* **DATASET EXCERPTS**
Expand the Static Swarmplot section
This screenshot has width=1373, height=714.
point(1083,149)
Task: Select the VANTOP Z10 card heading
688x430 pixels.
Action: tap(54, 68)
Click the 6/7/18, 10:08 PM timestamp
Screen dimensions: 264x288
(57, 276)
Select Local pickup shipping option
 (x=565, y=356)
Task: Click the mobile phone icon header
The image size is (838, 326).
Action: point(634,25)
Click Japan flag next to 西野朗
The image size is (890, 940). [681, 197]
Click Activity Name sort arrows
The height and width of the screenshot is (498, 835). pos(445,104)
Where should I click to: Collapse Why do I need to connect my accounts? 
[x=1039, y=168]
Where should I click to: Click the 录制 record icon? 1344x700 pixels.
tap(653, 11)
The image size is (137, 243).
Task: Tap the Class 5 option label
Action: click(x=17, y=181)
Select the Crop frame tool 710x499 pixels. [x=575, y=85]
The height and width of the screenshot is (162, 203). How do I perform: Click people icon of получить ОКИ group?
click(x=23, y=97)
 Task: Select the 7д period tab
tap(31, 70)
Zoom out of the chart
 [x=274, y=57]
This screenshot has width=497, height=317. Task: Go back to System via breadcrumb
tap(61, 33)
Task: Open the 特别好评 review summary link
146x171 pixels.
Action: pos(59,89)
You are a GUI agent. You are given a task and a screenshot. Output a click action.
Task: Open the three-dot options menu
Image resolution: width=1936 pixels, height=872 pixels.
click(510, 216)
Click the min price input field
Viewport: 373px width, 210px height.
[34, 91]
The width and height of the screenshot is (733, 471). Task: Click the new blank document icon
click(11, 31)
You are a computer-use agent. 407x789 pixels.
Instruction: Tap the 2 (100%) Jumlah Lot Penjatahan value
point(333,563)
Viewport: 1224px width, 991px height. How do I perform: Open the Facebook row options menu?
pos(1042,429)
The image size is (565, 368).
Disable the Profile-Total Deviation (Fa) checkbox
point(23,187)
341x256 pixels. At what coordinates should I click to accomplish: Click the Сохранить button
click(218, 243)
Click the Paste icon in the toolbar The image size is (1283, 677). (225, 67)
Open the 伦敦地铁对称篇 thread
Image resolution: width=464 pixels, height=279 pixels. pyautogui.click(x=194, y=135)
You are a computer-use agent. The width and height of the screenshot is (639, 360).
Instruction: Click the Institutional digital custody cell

* **WORK INSTRUCTIONS**
Reproduce all of the entries above, substituting "Objective:" for every occurrence of "Instruction:" and leaving everything else unchanged.

* **RIGHT ANSWER**
Expand the Static Swarmplot section
This screenshot has width=1373, height=714.
point(1083,149)
Task: Select the VANTOP Z10 card heading
688x430 pixels.
Action: tap(54, 68)
Click the 6/7/18, 10:08 PM timestamp
Screen dimensions: 264x288
(57, 276)
Select Local pickup shipping option
 (x=565, y=356)
Task: Click the mobile phone icon header
The image size is (838, 326).
Action: point(634,25)
Click Japan flag next to 西野朗
The image size is (890, 940). [681, 197]
Click Activity Name sort arrows
The height and width of the screenshot is (498, 835). pos(445,104)
Where should I click to: Collapse Why do I need to connect my accounts? 
[x=1039, y=168]
Where should I click to: Click the 录制 record icon? 1344x700 pixels.
tap(653, 11)
The image size is (137, 243).
Task: Tap the Class 5 option label
Action: click(x=17, y=181)
Select the Crop frame tool 710x499 pixels. [x=575, y=85]
The height and width of the screenshot is (162, 203). How do I perform: Click people icon of получить ОКИ group?
click(x=23, y=97)
 Task: Select the 7д period tab
tap(31, 70)
Zoom out of the chart
 [x=274, y=57]
This screenshot has width=497, height=317. Task: Go back to System via breadcrumb
tap(61, 33)
Task: Open the 特别好评 review summary link
146x171 pixels.
Action: pos(59,89)
You are a GUI agent. You are given a task and a screenshot. Output a click action.
Task: Open the three-dot options menu
Image resolution: width=1936 pixels, height=872 pixels.
click(510, 216)
Click the min price input field
Viewport: 373px width, 210px height.
[34, 91]
The width and height of the screenshot is (733, 471). Task: Click the new blank document icon
click(11, 31)
You are a computer-use agent. 407x789 pixels.
Objective: Tap the 2 (100%) Jumlah Lot Penjatahan value
point(333,563)
Viewport: 1224px width, 991px height. How do I perform: Open the Facebook row options menu?
pos(1042,429)
The image size is (565, 368).
Disable the Profile-Total Deviation (Fa) checkbox
point(23,187)
341x256 pixels. At what coordinates should I click to accomplish: Click the Сохранить button
click(218, 243)
Click the Paste icon in the toolbar The image size is (1283, 677). (225, 67)
Open the 伦敦地铁对称篇 thread
Image resolution: width=464 pixels, height=279 pixels. pyautogui.click(x=194, y=135)
You are a computer-use agent. The width and height of the screenshot is (639, 360).
Objective: Click the Institutional digital custody cell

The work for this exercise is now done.